Trust me, if we get it wrong down here, we will hear about it when Christ returns.  It is called Judgement.  Since I am shooting for Divine Mercy, hopefully I will not experience it.  But, it is only a hope.  I am humble enough to know that it is a fate I may not easily achieve.

It’s just I don’t want to spend any time in Purgatory, because it is a concept that I still have trouble embracing.  I get what it means theologically and why it is a part of Catholic doctrine.  It is not that I don’t see the sense of it.  Maybe it is the Protestant still stuck in me.  Either Jesus died on the cross for me to save me from my sin, or his death holds no meaning.  It was a useless Passion he endured.  And I do not believe his Passion was without purpose.

I am sure I will get plenty of theological pushback on that one!  Hold your fire.  I do get the purpose of Purgatory.  I just hope not to have to experience it, especially if, as some theologians suggest, it makes your longing for union with God to be greater than it already is.

So, while recuperating these past two days and being drawn into theological dispute, I also found some movie time.  I wasn’t sure how dramatically interesting it would be, but I watched the movie “Pawn Sacrifice” with Toby Maguire and Liev Schreiber this afternoon.  It was fascinating.

It shows so beautifully – as did “Amadeus” – what a fine line there is between genius and madness, and how delicate that line is, how easily broken.  Especially when the genius is improperly nurtured by those who perhaps recognize it, but do not understand how to protect it.  And those who would use it to their own distinct advantage, which in this case would have been everyone in the nation in 1972-but most especially his “handler” and the U.S. government.

I am not sure Fischer was aware he was carrying the expectation of the nation on his shoulders.  He was too insular for that realization.  But he did recognize others were benefitting from his brilliance.  That much was not paranoia.

But oh how beautifully Maguire played those notes – from his ripping apart hotel rooms looking for Soviet era “bugging” devices to coming to believe world conspiracy theories that still have hold in some quarters to this day.  Couple that with an obnoxious personality, and it is amazing Fr.

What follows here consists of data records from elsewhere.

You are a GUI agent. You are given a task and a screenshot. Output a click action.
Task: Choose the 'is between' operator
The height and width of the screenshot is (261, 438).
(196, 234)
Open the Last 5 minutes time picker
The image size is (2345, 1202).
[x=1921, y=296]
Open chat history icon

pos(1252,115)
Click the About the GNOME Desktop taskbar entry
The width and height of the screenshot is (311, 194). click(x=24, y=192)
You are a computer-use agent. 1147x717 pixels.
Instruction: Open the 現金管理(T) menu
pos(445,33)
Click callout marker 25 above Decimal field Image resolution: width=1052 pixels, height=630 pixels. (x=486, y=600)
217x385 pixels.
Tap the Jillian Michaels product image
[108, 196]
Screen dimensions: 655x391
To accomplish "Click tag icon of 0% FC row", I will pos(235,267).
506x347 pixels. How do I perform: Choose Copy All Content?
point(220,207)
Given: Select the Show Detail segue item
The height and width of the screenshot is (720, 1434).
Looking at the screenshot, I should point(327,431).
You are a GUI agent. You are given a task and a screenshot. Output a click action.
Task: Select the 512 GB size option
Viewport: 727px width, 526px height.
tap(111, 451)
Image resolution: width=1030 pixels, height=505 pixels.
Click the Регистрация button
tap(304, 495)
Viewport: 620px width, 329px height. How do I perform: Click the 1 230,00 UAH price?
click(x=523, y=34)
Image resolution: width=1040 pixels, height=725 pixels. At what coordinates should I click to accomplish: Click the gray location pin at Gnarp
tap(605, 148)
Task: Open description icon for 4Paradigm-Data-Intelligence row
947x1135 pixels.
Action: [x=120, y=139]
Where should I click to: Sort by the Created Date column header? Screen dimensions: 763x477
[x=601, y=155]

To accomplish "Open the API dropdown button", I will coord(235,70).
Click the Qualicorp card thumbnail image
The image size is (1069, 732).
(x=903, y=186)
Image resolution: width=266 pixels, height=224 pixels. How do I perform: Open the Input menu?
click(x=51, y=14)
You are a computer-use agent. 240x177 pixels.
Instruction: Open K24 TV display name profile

Bill Lombardy, played by Peter Sarsgaard, stayed with him through his stunning defeat of Spassky in Game 6 of the tournament.  (Lombardy was the “moral voice” in the movie, though just as fascinated and drawn by Fischer’s brilliance as the next.)

But what was most intriguing was how Spassky, played with supreme confidence by Schreiber, began to “catch” Fischer’s paranoia.  At first, he thought it was a stratagem.  Then he began to experience his own set of paranoid feelings.  Even though he had no way of knowing that Fischer’s explosive craziness was real, it unnerved Spassky and he “caught” the paranoia bug, right down into speaking into the chandeliers of his hotel suite because he believed his own Soviet government was bugging him.

As fascinating was the way Spassky was flummoxed at Fischer’s unorthodox chess moves, which he had never played before.  All of the preparation and study Spassky put into his play was out the window, because Fischer was willing to test theoretical moves instead of those conventionally known and used.   Spassky was playing based on past, predicted behavior Fischer had previously shown in his play.  Fischer was playing based on probabilities not before thought of, let alone tried.

It is a movie that is a perfect analogy to this Trumpian era.  For the past year, everyone has said that Trump will “settle down” and behave “more predictably.”  I posit that will not happen.  Trump thrives on the emotional chaos he creates for others.  He is as out of touch with reality as was Fischer.  But unlike Fischer, Trump’s theoretical populism (which really isn’t populism at all) has real world consequences for each of us who are citizens of this country.

The question is do we, like Spassky, succumb to the paranoiac world view of Trump and his cadre?  Or can we keep our Joe Cool sunglasses from slipping and our confidence in our own reality high?

I especially hope the latter for Robert Mueller and his team, as well as those who support them.

Otherwise, Trump will pull a move no one saw coming, and it will be his game to win.